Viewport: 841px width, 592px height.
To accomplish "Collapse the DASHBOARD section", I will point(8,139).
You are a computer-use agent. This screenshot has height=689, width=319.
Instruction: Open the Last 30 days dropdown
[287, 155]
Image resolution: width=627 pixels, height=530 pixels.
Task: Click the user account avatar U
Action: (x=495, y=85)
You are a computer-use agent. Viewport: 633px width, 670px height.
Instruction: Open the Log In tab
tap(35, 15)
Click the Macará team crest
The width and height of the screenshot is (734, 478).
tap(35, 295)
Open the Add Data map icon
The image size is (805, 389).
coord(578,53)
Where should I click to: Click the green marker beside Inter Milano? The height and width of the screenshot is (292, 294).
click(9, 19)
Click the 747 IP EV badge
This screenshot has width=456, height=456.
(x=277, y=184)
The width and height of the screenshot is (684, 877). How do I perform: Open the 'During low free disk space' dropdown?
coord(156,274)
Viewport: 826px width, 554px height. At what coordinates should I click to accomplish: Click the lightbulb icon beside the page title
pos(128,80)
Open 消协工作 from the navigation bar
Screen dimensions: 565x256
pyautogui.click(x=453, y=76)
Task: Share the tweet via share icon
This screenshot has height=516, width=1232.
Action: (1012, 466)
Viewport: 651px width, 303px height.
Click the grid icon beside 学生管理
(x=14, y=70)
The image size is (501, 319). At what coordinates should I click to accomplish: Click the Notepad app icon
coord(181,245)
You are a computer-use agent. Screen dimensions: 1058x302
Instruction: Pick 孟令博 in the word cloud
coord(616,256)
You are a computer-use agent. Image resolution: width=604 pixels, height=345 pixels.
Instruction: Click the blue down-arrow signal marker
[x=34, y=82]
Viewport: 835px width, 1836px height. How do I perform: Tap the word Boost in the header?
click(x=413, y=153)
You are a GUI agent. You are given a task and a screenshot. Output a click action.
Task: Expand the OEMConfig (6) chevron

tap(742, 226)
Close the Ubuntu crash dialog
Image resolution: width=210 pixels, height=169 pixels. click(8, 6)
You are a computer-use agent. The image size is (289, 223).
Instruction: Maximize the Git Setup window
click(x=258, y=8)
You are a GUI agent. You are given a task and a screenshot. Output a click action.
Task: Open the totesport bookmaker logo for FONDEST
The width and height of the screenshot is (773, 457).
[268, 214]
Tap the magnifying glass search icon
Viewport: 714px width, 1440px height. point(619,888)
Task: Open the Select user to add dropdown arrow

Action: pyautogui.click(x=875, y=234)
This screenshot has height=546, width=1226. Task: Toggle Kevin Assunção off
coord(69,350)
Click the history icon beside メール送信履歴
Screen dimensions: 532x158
# # # # # # #
WHAT THIS TASK INVOLVES → Every record shown above must be echoed exactly.

RESULT OF THIS EXERCISE →
Viewport: 841px width, 592px height.
To accomplish "Collapse the DASHBOARD section", I will point(8,139).
You are a computer-use agent. This screenshot has height=689, width=319.
Instruction: Open the Last 30 days dropdown
[287, 155]
Image resolution: width=627 pixels, height=530 pixels.
Task: Click the user account avatar U
Action: (x=495, y=85)
You are a computer-use agent. Viewport: 633px width, 670px height.
Instruction: Open the Log In tab
tap(35, 15)
Click the Macará team crest
The width and height of the screenshot is (734, 478).
tap(35, 295)
Open the Add Data map icon
The image size is (805, 389).
coord(578,53)
Where should I click to: Click the green marker beside Inter Milano? The height and width of the screenshot is (292, 294).
click(9, 19)
Click the 747 IP EV badge
This screenshot has width=456, height=456.
(x=277, y=184)
The width and height of the screenshot is (684, 877). How do I perform: Open the 'During low free disk space' dropdown?
coord(156,274)
Viewport: 826px width, 554px height. At what coordinates should I click to accomplish: Click the lightbulb icon beside the page title
pos(128,80)
Open 消协工作 from the navigation bar
Screen dimensions: 565x256
pyautogui.click(x=453, y=76)
Task: Share the tweet via share icon
This screenshot has height=516, width=1232.
Action: (1012, 466)
Viewport: 651px width, 303px height.
Click the grid icon beside 学生管理
(x=14, y=70)
The image size is (501, 319). At what coordinates should I click to accomplish: Click the Notepad app icon
coord(181,245)
You are a computer-use agent. Screen dimensions: 1058x302
Instruction: Pick 孟令博 in the word cloud
coord(616,256)
You are a computer-use agent. Image resolution: width=604 pixels, height=345 pixels.
Instruction: Click the blue down-arrow signal marker
[x=34, y=82]
Viewport: 835px width, 1836px height. How do I perform: Tap the word Boost in the header?
click(x=413, y=153)
You are a GUI agent. You are given a task and a screenshot. Output a click action.
Task: Expand the OEMConfig (6) chevron

tap(742, 226)
Close the Ubuntu crash dialog
Image resolution: width=210 pixels, height=169 pixels. click(8, 6)
You are a computer-use agent. The image size is (289, 223).
Instruction: Maximize the Git Setup window
click(x=258, y=8)
You are a GUI agent. You are given a task and a screenshot. Output a click action.
Task: Open the totesport bookmaker logo for FONDEST
The width and height of the screenshot is (773, 457).
[268, 214]
Tap the magnifying glass search icon
Viewport: 714px width, 1440px height. point(619,888)
Task: Open the Select user to add dropdown arrow

Action: pyautogui.click(x=875, y=234)
This screenshot has height=546, width=1226. Task: Toggle Kevin Assunção off
coord(69,350)
Click the history icon beside メール送信履歴
Screen dimensions: 532x158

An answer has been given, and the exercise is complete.